When the Second World War began in 1939, the Nazi state also began to force people to work: prisoners of war and civilians they had abducted from occupied territories.

In the summer of 1944 alone, outside of the concentration camps, the number of forced labourers across Europe was 14 million. In what is Austria today, there were around 550,000. The actual circumstances of forced labourers—and their chances of survival—depended on what supposed “race” the Nazis attributed to them. Soviet prisoners of war were subjected to the most inhumane working conditions of all.

The photographs in the second row from the top are from a rural area in the province of Salzburg called Kaprun in the Hohe Tauern Mountains. Around 10,000 forced labourers worked on constructing the power station there between 1939 and 1945. One photograph shows men at work wearing simple wooden shoes. Another photo shows a row of barracks, the one in the very back is fenced in with barbed wire.

Under the Nazis, exploitation of humans and nature went hand in hand. In May 1938, shortly after the so-called “Anschluss” when Austria joined the German Reich, Hermann Göring, then Minister of Trade and Industry, ceremoniously opened the power plant’s building site in Kaprun.

This project combined romantic and technocratic ideas, which went hand in hand with the Nazi’s idea of nature conservation.

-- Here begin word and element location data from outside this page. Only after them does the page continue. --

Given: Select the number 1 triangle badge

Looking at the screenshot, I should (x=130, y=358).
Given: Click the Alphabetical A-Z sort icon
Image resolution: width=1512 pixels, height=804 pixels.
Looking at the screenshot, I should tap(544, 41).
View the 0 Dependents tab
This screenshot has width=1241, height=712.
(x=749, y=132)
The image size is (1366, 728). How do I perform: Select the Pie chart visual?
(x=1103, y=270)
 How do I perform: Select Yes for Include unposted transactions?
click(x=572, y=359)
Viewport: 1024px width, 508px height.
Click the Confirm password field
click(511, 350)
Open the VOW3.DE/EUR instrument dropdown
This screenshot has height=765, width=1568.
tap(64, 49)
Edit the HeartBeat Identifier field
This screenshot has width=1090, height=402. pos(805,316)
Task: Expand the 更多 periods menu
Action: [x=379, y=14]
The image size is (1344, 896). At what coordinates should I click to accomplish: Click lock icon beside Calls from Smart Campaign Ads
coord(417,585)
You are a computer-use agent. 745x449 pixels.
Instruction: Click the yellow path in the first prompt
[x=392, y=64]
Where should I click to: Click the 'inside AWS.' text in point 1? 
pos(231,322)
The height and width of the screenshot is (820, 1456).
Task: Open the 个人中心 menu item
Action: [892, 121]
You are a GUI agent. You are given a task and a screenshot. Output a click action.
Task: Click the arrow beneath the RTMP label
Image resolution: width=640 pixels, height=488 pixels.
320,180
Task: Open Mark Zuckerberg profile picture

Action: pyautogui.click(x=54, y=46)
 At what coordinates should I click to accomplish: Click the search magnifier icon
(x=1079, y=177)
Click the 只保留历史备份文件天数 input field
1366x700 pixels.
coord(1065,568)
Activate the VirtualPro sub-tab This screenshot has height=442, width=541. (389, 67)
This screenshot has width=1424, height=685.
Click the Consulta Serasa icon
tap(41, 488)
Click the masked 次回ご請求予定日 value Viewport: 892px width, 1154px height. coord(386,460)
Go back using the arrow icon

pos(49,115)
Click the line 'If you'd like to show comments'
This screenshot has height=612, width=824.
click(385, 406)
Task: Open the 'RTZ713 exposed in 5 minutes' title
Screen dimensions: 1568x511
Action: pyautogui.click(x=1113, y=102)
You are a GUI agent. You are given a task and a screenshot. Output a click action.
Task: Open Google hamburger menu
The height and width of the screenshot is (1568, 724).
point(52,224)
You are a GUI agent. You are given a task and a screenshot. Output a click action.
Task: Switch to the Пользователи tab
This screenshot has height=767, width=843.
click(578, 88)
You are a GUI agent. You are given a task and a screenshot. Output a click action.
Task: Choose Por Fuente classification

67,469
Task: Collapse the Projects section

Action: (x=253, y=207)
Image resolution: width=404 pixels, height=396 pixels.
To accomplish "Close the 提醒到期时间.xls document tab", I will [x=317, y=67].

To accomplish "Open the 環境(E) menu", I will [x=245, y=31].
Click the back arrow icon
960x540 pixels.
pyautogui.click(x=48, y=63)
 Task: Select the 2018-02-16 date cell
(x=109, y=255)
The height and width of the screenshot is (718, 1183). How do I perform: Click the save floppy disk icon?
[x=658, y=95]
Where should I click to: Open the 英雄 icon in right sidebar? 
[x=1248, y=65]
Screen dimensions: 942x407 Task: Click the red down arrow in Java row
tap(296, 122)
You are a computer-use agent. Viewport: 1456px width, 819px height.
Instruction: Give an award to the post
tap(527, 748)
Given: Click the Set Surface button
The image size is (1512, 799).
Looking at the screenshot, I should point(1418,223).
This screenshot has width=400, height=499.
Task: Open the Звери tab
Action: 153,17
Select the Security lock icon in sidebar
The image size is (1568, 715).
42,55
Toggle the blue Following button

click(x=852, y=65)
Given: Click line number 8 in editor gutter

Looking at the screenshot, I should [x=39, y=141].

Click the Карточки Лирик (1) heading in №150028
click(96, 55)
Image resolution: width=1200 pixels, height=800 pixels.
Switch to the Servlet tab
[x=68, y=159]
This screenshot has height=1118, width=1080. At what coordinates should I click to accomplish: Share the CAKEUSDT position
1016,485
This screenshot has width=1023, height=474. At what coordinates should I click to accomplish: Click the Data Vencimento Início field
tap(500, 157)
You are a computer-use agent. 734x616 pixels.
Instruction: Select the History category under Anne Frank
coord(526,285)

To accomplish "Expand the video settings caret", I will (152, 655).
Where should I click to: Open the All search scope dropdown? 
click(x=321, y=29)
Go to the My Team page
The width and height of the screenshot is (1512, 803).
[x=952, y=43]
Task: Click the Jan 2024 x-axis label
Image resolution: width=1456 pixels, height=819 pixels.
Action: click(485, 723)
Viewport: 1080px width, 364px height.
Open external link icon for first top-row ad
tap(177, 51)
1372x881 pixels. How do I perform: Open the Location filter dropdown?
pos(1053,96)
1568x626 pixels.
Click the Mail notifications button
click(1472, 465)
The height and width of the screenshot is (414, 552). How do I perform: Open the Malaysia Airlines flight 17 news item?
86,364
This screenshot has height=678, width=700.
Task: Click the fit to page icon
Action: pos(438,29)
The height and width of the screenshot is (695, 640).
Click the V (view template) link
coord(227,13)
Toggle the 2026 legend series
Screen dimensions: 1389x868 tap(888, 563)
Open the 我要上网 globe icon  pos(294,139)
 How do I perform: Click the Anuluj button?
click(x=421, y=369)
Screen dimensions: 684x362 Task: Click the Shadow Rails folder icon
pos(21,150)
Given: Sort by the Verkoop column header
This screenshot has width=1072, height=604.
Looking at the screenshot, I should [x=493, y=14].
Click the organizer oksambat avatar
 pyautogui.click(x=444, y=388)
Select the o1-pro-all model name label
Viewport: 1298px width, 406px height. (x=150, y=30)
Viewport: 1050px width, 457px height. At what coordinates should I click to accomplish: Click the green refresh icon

This is evident in Hermann Göring’s speech at the site in Kaprun: “The wonder of nature is united with the wonder of technology.” End quote.

This “union of wonders” consisted of building several water reservoirs. The Kaprun power station was supposed to provide electricity to wide areas of what the Nazis called the Ostmark, that is, Austria today.

By the mid-19th century, large-scale projects that sought to tame and alter waterways were happening all around the globe. Since 1900, an increasing number of dams have been built to prevent floods, reclaim land and especially to generate energy. Power plants were not only economically important, but they were often also politically and symbolically meaningful.

Plans for the power plant in Kaprun had already been drawn up in the First Republic and during the Dollfuss-Schuschnigg dictatorship. It was finally completed in 1953 and consists of four water reservoirs; the highest is at around 2,000 meters above sea level.

Most of the construction work on the power plant was only completed after the war ended, and through the financial support of the US and others. But the fact that it began as a prestigious project for the Nazi regime was not spoken about for a long time.

Instead, the Kaprun Power Plant became emblematic for the reconstruction era after the Second World War, and for the economic advancements of the young Second Republic of Austria. The “Myth of Kaprun” symbolized not only the country’s ability to provide energy and thus ensure prosperity, but also the ability to conquer and tame the “wild” nature.